There are just some recipes you won’t find in Chef Andy Ricker’s latest cookbook, “Pok Pok: Food and Stories from the Strees, Homes and Roadside Restaurants of Thailand” or on his restaurant's menu.

"I would try to reproduce these dishes [and] I was having a terrible time because I couldn’t find the ingredients that I needed," he says. "My solution to not being able to get those really specific, regional things was to just—I don’t make those dishes at the restaurant."

And Ricker, the James Beard award-winning chef based in Portland, OR, is all right with that.

Pok Pok, his restaurant with locations in Portland and Brooklyn, has already garnered acclaim from foodies and critics around the world. And with a new year on his plate, Ricker reflects on his travels to Thailand and how one mushroom opened his eyes to the country's diverse cuisine.


I had come to Chiang Mai to see my old friend who I had grown up with, who had moved to Chiang Mai, married a local woman and they had a couple of kids. And he was working as a financial consultant, she, as a teacher at the university.

Chiang Mai is in the north of the country in northern Thailand—it’s landlocked, so there’s a lot of jungles, rivers, mountains. And the people there tend to eat a lot of gathered herbs, they farm rice, they catch fish in the rivers and the food there is entirely unlike the center part of Thailand, where there’s a lot of coconut milk, limes, all that kind of stuff.

And in May, in Chiang Mai, in northern Thailand, there's a lot of wild mushrooms that start popping up and one of them is called het-top. Het, meaning mushroom and top --I don't know what that means, but it’s kind of like a 'puffball' mushroom. It's kind of dark brown, kind of rubbery, a little bit bitter and my friend, Lak Nan, knew of a place where the guy really knew how to make a good version of gang het top.

It’s like a brothy soup-- it had some pork ribs in it and some local greens, that were unlike anything I’ve ever had before. There were lots of chopped herbs in it, that I couldn’t really identify as well as the mushroom, that had flavored [the soup] to be kind of bitter. So it was this dark, herbaceous, bitter soup that wasn’t sweet at all...or sour --it was just really kind of mouth-filling without being heavy.

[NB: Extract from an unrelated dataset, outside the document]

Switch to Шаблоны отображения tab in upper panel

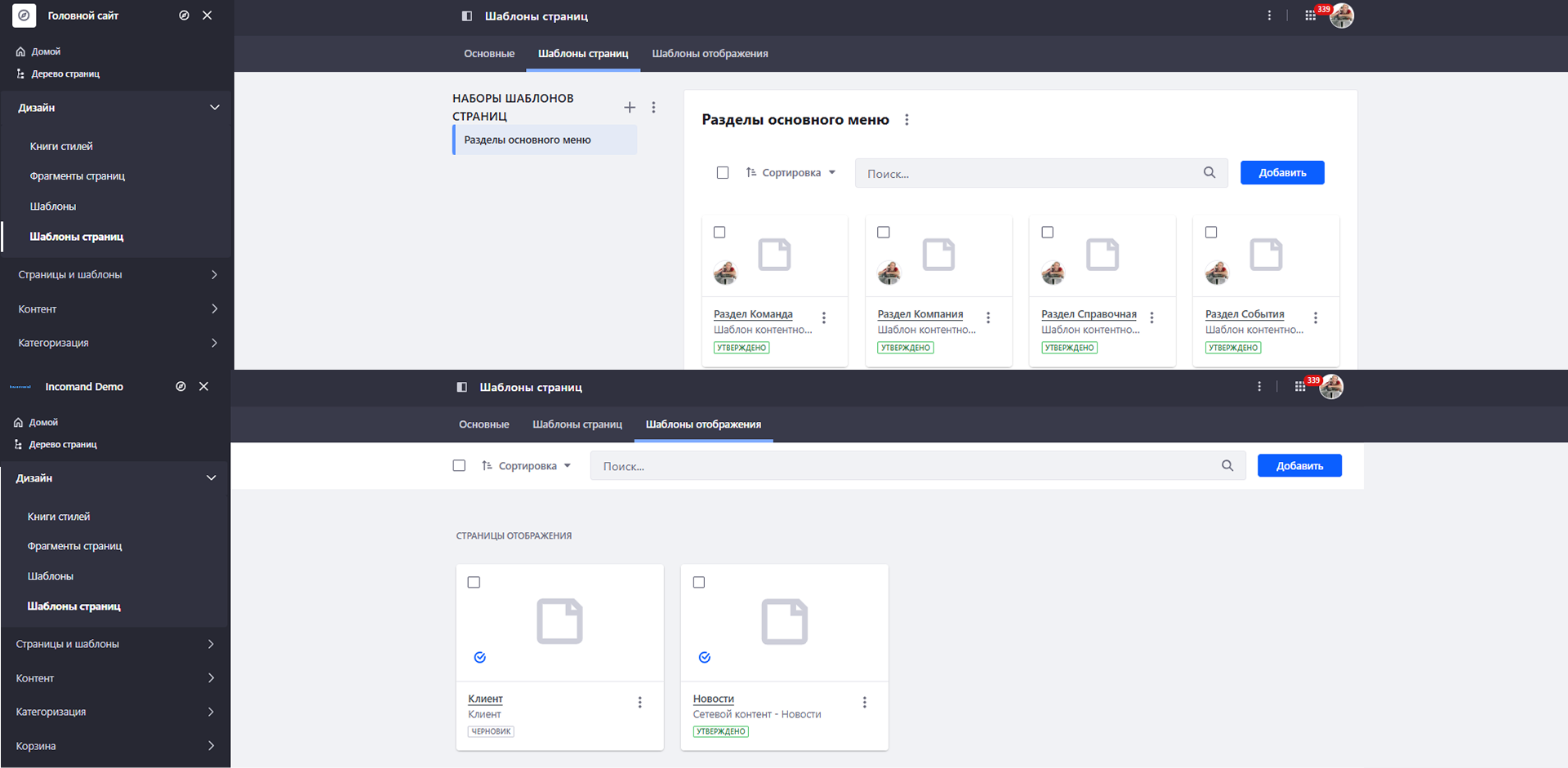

I had this moment where I thought ‘Oh, well of course the fact that this mushroom only exists at a certain time of the year --this must be some kind of a keyhole for me to recognize the northern Thai regional cuisine.' From that point on, I was really intrigued by the fact that this dish existed, so I figured there must be other things out there too.

So I started pestering my friends, and their families and I started going back to Thailand every year, for two, three months at a time and just began to cook with people, go to the markets, pursue my education. And now I’ve got 20-plus years under my belt, of just going there and really obsessively pursuing the cuisine of that region.

So when I first got back to the States, I would try to reproduce these dishes [and] I was having a terrible time because I couldn’t find the ingredients that I needed. My solution to not being able to get those really specific, regional things was to just—I don’t make those dishes at the restaurant. So we don’t serve gang het-top at the restaurant because it doesn’t exist here.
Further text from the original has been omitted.